▶ **提示記事**
"""
首位広島は投打がかみ合って中日に快勝した。不動の3番・丸佳浩外野手(29)の先制打など、1回に3者連続適時打。3回までに5点を奪って、今季3戦3敗だった“天敵”ガルシアを攻略した。3連勝で貯金は今季最多19に。今年で開催11年目の「ピースナイター」でコイ戦士が躍動した。

 広島打線が、苦労させられてきた左腕ガルシアを1回から襲った。田中が内野安打、菊池は四球で無死一、二塁。ここで丸がゴロでセンター返しの先制打だ。タナキクでつくったチャンスをマルは逃さない。

 「打ったのはストレートかな。ボールに逆らうことなく、素直に打ち返すことができた。甘い球は積極的にと思っていた」

 これが鈴木の内野安打、バティスタの左前打と3者連続適時打の起点になり、いきなり3点を先制した。ガルシアにはこれまでチーム3戦3敗。丸自身も5打数無安打で4三振を喫していたが、やり返した。苦手攻略に「当然しっかり点を取りたいというのはあった」と胸を張った。3点差に迫られた7回には、3番手の岡田から中前適時打で再びリードを広げた。
"""
▶ **参考資料**
"""
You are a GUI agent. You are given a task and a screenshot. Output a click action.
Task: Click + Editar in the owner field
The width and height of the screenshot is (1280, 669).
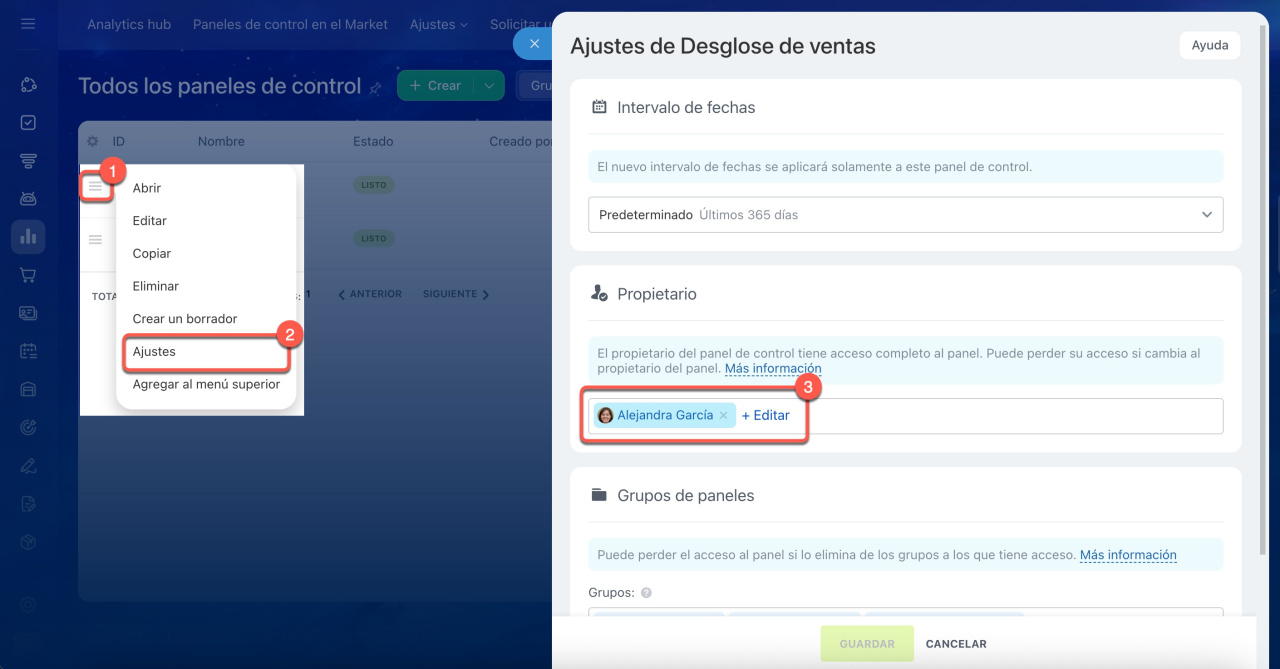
"""
▶ **演習問題**
**1.** 広島対中日の記事によると、3連勝した広島の貯金はいくつになりましたか。
**2.** 広島対中日の記事から、「これが鈴木の内野安打、バティ」で始まり「適時打で再びリードを広げた。」で終わる部分を一字一句そのまま書き写してください。
**3.** 広島対中日の記事にある「3回までに5点を奪って、今季3戦3敗だった“天敵”ガルシアを攻略した。」という一文を英語に訳してください。

▶ **各問の解答**
**1.** 今季最多の19になりました。

**2.**
これが鈴木の内野安打、バティスタの左前打と3者連続適時打の起点になり、いきなり3点を先制した。ガルシアにはこれまでチーム3戦3敗。丸自身も5打数無安打で4三振を喫していたが、やり返した。苦手攻略に「当然しっかり点を取りたいというのはあった」と胸を張った。3点差に迫られた7回には、3番手の岡田から中前適時打で再びリードを広げた。

**3.** Scoring five runs through the third inning, they got to Garcia, the "nemesis" against whom they had gone 0-3 this season.